Please help with Physics Circuits!

Zigmanuir [339]

1) Let's start by calculating the equivalent resistance of the three resistors in parallel, $R_2, R_3, R_4$ :
$\frac{1}{R_{234}}= \frac{1}{R_2}+ \frac{1}{R_3}+ \frac{1}{R_4}= \frac{1}{4.5 \Omega}+ \frac{1}{1.3 \Omega}+ \frac{1}{6.3 \Omega}=1.15 \Omega^{-1}$
From which we find
$R_{234}= \frac{1}{1.15 \Omega^{-1}}=0.9 \Omega$

Now all the resistors are in series, so the equivalent resistance of the circuit is the sum of all the resistances:
$R_{eq}=R_1 + R_{234} = 5 \Omega + 0.9 \Omega = 5.9 \Omega$
So, the correct answer is D)

2) Let's start by calculating the equivalent resistance of the two resistors in parallel:
$\frac{1}{R_{23}} = \frac{1}{R_2}+ \frac{1}{R_3}= \frac{1}{5 \Omega}+ \frac{1}{5 \Omega}= \frac{2}{5 \Omega}$
From which we find
$R_{23} = 2.5 \Omega$

And these are connected in series with a resistor of $10 \Omega$ , so the equivalent resistance of the circuit is
$R_{eq}=10 \Omega + 2.5 \Omega = 12.5 \Omega$

And by using Ohm's law we find the current in the circuit:
$I= \frac{V}{R_{eq}}= \frac{9 V}{12.5 \Omega}=0.72 A$
So, the correct answer is C).

3) Let' start by calculating the equivalent resistance of the two resistors in parallel:
$\frac{1}{R_{23}} = \frac{1}{R_2}+ \frac{1}{R_3}= \frac{1}{5 \Omega}+ \frac{1}{5 \Omega}= \frac{2}{5 \Omega}$
From which we find
$R_{23} = 2.5 \Omega$
Then these are in series with all the other resistors, so the equivalent resistance of the circuit is
$R_{eq}=R_1 + R_{23}+R_4 = 5 \Omega + 2.5 \Omega + 5 \Omega =12.5 \Omega$

And by using Ohm's law we find the current flowing in the circuit:
$I= \frac{V}{R_{eq}}= \frac{12 V}{12.5 \Omega}=0.96 A$

And so the voltage read by the voltmeter V1 is the voltage drop across the resistor 2-3:
$V= I R_{23} = (0.96 A)(2.5 \Omega)=2.4 V$
So, the correct answer is D).

4) Again, let's start by calculating the equivalent resistance of the two resistors in parallel:
$\frac{1}{R_{23}} = \frac{1}{R_2}+ \frac{1}{R_3}= \frac{1}{13 \Omega}+ \frac{1}{18 \Omega}=0.13 \Omega^{-1}$
From which we find
$R_{23} = 7.55 \Omega$

Now all the resistors are in series, so the equivalent resistance of the circuit is:
$R_{eq}= R_1 + R_{23}+R_4=8.5 \Omega+7.55 \Omega + 3.2 \Omega = 19.25 \Omega$

The current in the circuit is given by Ohm's law
$I= \frac{V}{R_{Eq}}= \frac{15 V}{19.25 \Omega}=0.78 A$

Now we can compare the voltage drops across the resistors. Resistor 1:
$V_1 = I R_1 = (0.78 A)(8.5 \Omega)=6.63 V$
Resistor 2 and resistor 3 are in parallel, so they have the same voltage drop:
$V_2 = V_3 = V_{23} = I R_{23} = (0.78 A)(7.55 \Omega)=5.89 V$
Resistor 4:
$V_4 = I R_4 = (0.78 A)(3.2 \Omega)=2.50 V$

So, the greatest voltage drop is on resistor 1, so the correct answer is D).
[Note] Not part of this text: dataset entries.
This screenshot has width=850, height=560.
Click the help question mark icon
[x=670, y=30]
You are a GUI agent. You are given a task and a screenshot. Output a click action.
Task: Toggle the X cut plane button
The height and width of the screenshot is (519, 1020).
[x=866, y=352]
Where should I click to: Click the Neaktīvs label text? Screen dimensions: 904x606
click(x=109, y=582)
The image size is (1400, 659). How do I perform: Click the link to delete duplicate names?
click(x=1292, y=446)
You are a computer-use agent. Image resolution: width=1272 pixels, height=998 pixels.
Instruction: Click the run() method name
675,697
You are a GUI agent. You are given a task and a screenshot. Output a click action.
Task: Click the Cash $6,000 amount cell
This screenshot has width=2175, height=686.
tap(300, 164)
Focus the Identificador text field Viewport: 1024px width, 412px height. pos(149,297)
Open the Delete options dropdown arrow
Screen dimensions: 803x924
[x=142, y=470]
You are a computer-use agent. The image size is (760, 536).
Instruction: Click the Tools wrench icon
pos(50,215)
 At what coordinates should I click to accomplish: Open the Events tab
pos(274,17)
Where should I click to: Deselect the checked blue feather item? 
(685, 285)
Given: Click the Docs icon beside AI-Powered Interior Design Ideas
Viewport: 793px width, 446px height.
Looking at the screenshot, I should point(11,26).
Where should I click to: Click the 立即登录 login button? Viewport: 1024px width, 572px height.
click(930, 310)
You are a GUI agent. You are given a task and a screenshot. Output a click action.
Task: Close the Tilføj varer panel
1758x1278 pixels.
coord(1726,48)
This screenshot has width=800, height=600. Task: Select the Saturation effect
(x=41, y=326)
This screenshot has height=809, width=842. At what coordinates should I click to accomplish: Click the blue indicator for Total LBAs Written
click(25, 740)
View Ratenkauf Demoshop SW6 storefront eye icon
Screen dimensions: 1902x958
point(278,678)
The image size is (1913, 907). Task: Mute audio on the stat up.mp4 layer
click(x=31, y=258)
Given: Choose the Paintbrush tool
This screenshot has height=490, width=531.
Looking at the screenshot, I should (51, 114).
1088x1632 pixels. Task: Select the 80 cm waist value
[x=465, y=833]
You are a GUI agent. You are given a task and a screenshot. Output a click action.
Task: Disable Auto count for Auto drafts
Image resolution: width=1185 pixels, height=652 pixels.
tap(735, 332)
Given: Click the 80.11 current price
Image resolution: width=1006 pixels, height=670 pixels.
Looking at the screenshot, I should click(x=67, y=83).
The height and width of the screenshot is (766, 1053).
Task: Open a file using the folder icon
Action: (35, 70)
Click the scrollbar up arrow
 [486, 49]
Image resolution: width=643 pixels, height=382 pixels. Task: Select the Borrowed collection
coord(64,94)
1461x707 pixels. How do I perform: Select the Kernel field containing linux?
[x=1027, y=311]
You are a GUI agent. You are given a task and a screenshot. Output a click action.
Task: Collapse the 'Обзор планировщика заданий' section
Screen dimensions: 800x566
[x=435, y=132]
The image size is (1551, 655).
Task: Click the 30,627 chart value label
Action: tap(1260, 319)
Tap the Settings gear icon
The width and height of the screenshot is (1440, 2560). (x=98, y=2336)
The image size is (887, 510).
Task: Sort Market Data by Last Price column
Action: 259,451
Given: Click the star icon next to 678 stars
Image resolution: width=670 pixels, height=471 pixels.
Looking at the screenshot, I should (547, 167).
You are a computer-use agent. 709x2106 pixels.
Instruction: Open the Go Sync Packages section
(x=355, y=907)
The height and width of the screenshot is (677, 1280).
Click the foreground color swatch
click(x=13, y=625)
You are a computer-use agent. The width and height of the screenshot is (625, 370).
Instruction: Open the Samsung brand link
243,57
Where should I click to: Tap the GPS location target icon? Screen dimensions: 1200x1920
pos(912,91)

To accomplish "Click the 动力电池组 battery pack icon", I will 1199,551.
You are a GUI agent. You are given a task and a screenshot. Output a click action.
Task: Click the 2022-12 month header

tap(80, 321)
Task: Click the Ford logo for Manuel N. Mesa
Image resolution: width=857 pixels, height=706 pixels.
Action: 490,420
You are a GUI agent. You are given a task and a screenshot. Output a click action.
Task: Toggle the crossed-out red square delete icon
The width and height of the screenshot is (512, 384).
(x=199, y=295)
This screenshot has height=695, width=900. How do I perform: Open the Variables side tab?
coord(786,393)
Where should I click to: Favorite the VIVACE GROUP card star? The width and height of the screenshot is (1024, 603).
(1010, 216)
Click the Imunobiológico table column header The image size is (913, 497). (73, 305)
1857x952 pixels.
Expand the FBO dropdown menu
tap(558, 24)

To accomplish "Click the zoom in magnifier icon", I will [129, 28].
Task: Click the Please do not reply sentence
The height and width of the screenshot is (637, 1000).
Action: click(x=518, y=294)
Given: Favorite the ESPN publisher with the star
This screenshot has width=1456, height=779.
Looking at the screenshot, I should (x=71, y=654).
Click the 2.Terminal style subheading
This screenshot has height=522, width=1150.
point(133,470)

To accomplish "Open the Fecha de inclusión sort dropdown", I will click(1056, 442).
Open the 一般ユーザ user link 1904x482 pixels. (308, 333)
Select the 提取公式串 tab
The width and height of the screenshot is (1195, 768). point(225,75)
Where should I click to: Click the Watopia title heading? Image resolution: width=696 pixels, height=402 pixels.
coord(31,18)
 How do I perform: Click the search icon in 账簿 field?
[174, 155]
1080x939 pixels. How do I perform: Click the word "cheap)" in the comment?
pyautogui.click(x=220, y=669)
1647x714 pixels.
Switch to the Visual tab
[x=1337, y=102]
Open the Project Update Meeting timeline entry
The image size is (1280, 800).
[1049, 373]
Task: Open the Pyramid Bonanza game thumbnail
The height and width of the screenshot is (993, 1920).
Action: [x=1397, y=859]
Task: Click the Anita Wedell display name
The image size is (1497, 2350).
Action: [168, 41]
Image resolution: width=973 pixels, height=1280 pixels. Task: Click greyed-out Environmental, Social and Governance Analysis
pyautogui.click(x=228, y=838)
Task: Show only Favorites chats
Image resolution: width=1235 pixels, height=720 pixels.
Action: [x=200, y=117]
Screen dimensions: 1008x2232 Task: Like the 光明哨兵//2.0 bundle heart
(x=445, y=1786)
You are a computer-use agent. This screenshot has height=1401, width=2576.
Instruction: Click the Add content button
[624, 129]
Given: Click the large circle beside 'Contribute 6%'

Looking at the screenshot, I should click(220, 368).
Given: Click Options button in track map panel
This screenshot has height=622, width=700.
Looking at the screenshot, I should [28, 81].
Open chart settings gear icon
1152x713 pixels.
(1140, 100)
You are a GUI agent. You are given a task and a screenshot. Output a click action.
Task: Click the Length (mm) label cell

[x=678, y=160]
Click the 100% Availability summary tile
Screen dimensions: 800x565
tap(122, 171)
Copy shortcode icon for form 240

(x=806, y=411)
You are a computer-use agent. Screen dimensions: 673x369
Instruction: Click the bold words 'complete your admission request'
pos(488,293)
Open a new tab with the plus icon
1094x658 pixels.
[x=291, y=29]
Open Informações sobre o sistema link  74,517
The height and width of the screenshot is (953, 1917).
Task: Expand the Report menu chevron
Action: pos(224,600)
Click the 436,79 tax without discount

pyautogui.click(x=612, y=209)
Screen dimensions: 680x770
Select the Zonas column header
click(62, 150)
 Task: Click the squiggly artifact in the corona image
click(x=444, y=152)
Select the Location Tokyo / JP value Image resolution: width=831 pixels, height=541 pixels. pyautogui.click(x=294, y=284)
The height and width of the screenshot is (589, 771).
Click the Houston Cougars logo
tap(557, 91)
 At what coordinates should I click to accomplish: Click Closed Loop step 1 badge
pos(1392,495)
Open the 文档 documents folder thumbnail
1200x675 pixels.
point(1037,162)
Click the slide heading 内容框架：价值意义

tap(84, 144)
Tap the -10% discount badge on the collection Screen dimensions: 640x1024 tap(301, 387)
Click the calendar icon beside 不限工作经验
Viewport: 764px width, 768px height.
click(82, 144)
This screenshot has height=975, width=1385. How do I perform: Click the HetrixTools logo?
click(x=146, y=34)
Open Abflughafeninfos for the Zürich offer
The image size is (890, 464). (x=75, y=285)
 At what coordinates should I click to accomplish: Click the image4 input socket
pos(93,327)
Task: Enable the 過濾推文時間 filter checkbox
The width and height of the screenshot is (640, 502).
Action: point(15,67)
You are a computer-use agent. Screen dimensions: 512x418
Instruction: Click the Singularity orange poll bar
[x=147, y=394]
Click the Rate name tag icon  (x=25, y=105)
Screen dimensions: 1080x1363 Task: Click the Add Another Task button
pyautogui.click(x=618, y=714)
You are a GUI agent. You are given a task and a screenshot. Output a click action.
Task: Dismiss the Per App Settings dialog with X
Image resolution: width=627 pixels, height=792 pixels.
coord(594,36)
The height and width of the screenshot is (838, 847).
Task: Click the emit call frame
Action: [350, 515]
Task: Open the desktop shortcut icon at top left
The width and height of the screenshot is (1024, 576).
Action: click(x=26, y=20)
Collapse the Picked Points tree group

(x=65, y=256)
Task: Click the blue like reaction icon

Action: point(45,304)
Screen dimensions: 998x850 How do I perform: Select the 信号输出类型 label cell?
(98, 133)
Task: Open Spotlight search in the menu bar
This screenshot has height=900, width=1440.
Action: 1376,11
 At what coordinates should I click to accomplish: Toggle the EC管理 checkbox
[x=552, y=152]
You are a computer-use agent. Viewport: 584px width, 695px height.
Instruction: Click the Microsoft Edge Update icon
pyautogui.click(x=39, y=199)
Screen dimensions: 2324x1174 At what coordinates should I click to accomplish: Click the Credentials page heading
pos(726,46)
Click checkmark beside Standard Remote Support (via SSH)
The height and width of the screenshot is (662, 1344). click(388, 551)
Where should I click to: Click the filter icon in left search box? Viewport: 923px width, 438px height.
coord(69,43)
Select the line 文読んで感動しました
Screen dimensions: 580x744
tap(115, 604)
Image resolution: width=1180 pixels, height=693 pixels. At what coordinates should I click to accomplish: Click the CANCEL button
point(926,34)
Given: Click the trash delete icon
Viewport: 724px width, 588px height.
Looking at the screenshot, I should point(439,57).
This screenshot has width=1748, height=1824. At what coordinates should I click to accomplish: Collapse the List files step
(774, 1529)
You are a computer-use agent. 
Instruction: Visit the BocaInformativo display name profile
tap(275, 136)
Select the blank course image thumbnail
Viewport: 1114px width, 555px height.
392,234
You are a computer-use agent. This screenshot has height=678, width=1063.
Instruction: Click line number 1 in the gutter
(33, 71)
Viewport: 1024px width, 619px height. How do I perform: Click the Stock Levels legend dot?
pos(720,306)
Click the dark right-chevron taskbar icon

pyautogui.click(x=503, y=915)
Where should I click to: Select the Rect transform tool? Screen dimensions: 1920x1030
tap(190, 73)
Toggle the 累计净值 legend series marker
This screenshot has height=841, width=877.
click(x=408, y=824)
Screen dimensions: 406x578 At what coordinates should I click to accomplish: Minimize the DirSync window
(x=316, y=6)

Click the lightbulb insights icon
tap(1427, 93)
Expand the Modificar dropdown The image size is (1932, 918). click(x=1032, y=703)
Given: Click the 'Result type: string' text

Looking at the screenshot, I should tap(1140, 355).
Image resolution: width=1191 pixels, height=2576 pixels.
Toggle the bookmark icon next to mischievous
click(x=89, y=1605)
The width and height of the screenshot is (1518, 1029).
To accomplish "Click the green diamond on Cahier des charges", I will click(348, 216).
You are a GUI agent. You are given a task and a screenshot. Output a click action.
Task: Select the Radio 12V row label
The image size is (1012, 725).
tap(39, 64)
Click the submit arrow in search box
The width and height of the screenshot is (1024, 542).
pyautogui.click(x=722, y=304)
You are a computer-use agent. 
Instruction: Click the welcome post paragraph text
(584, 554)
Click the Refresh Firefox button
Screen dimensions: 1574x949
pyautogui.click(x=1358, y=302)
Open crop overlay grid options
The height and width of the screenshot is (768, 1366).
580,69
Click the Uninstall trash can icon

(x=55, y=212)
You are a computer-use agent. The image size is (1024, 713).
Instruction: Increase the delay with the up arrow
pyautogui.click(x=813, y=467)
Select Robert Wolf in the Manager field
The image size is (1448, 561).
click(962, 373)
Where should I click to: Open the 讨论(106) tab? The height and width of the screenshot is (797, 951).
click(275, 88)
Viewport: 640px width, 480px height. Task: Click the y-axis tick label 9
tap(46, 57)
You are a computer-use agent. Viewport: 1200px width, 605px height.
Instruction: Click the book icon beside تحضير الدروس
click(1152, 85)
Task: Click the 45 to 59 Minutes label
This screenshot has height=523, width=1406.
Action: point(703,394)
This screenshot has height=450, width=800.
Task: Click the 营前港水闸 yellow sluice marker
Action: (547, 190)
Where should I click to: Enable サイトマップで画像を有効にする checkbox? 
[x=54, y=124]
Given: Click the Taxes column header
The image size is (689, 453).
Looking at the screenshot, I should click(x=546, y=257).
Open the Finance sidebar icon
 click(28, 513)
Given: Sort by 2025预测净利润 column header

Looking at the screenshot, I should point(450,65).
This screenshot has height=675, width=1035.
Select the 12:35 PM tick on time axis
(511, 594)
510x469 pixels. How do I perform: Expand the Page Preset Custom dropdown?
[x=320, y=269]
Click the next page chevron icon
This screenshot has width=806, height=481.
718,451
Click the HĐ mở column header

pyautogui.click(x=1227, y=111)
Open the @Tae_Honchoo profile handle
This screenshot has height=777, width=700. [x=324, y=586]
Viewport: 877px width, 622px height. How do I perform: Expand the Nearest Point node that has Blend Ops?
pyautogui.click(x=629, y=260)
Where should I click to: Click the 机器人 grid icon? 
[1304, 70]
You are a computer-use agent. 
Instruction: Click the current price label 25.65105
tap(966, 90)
5) the figure shows a circuit with a resistor R and a capacitor C, so it is an example of RC circuit. Therefore, the correct answer is D).

6) The circuit is the same as part 4), so the calculations are exactly the same. Therefore, the power dissipated on resistor 3 is
$P_3 = I_3^2 R_3 = \frac{V_3^2}{R_3}= \frac{(5.89 V)^2}{18 \Omega}=2.0 W$
So, correct answer is B).

7) The circuit is the same as part 4), so we can use exactly the same calculation, and we immediately see that the resistor with lowest voltage drop was R4 (2.50 V), so the correct answer is B) R4.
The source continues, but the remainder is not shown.